Selected text:
--- Start ---
Tuesday, July 5, 2011

Independence Day

Seattle, WA

Last night I jumped 25 feet down off the roof of a boat into Lake Washington.  The boat had about 30 other people on it, four of whom I'd met the night before and the rest I'd met an hour or so before when I got to the boat.

My life can get pretty surreal at times.

So how'd I end up there?  Well, after leaving Potlatch on Sunday, I went over to Dave's place.  Dave is a friend who I played frisbee with in college, and he grew up in Seattle and is back there, so I was excited to see him and had planned on hanging out a bit while I was here.  He happened to be having a barbecue at his place on the 3rd, so the timing worked out perfectly for me to stop by this weekend (yet again).

We spent the afternoon hanging out and eating hot dogs and some amazing marinated steak, kicking a soccer ball around, and watching the sunset with a bunch of people, and then once the sun was down, had a dance party and stayed up til the wee hours of the morning.  Even though Dave was the only one I knew at the start of the party, I had an awesome time and met a whole bunch of people.

At one point in the party, someone asked what I was doing for the fourth, and I said that I didn't know - I'd probably find some place to watch the Seattle fireworks show.  "Why don't you come over to our place and watch them from the dock?" Well, I'm not going about to turn down an offer like that.

So the next day after wandering around downtown Seattle for about six hours, I headed over to their place.  When I got there I learned that plans had changed (not that I knew what the plans were in the first place).  It turned out, instead of hanging out at her house, we were going to head out to her friend's boat to watch the fireworks from the lake.  So we packed up some stuff in a waterproof bag, hopped on a little dinghy, motored our way out to the boat and climbed up.  There was a ton of food on the boat, and a bunch of people to talk to and hang out with.
--- End ---
Entries:
--- Start ---
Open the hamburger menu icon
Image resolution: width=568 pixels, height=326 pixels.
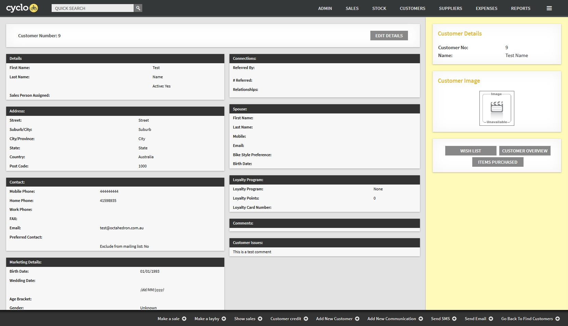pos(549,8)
--- End ---
--- Start ---
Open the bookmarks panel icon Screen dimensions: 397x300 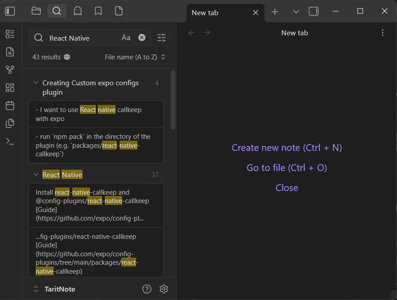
--- End ---
--- Start ---
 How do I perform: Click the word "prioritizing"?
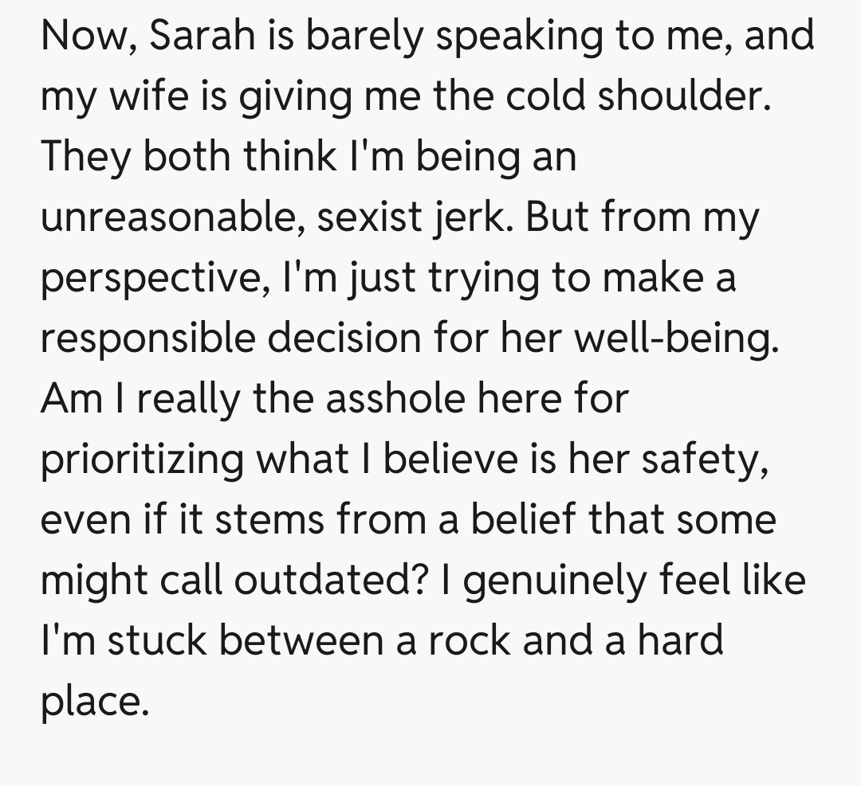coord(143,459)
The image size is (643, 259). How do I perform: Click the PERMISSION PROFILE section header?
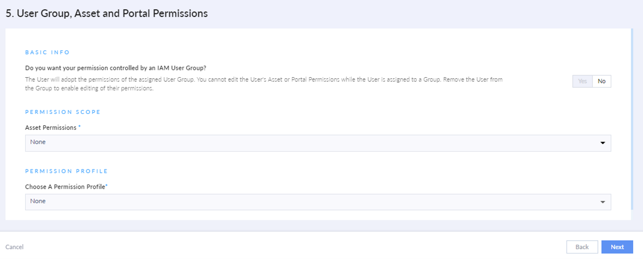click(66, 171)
--- End ---
Task instructions:
1. Revise the Independence Day post: begin at the words "So how'd I end", stop after "weekend (yet again).", and replace "frisbee" with "soccer".
2. Format the listing from the line that has "The image size" through the line that has "click(66, 171)" as a two-column CSV with the columns request and answer. Give one row per request, with each value in a single quoted field and line breaks turned into spaces, and leave out the pictures.

Solved tasks:
1.
So how'd I end up there?  Well, after leaving Potlatch on Sunday, I went over to Dave's place.  Dave is a friend who I played soccer with in college, and he grew up in Seattle and is back there, so I was excited to see him and had planned on hanging out a bit while I was here.  He happened to be having a barbecue at his place on the 3rd, so the timing worked out perfectly for me to stop by this weekend (yet again).

2.
request,answer
"The image size is (643, 259). How do I perform: Click the PERMISSION PROFILE section header?","click(66, 171)"